_Pixel coordinate grounding data_
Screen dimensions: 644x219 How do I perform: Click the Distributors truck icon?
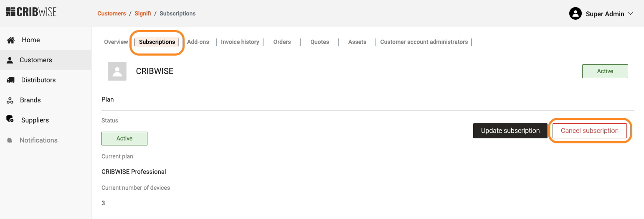pos(11,80)
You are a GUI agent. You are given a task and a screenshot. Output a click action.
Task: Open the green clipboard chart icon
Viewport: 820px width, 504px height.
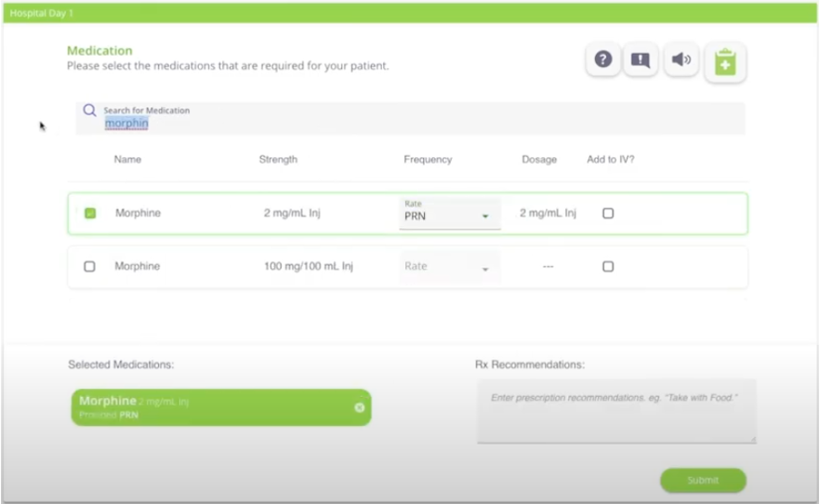724,63
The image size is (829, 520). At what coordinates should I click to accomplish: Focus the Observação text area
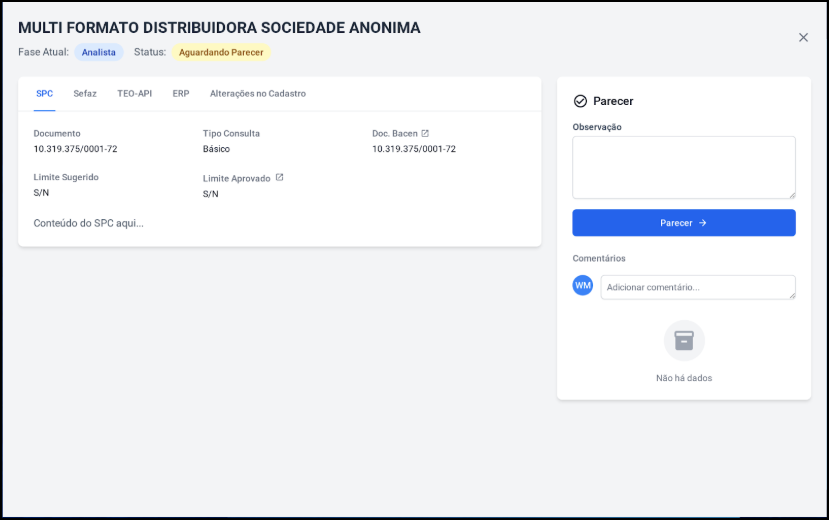click(684, 168)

_What is needed_
Omit the pictures and reproduce the records above exactly.

_Answer_
Screen dimensions: 644x219 How do I perform: Click the Distributors truck icon?
pos(11,80)
You are a GUI agent. You are given a task and a screenshot. Output a click action.
Task: Open the green clipboard chart icon
Viewport: 820px width, 504px height.
724,63
The image size is (829, 520). At what coordinates should I click to accomplish: Focus the Observação text area
click(684, 168)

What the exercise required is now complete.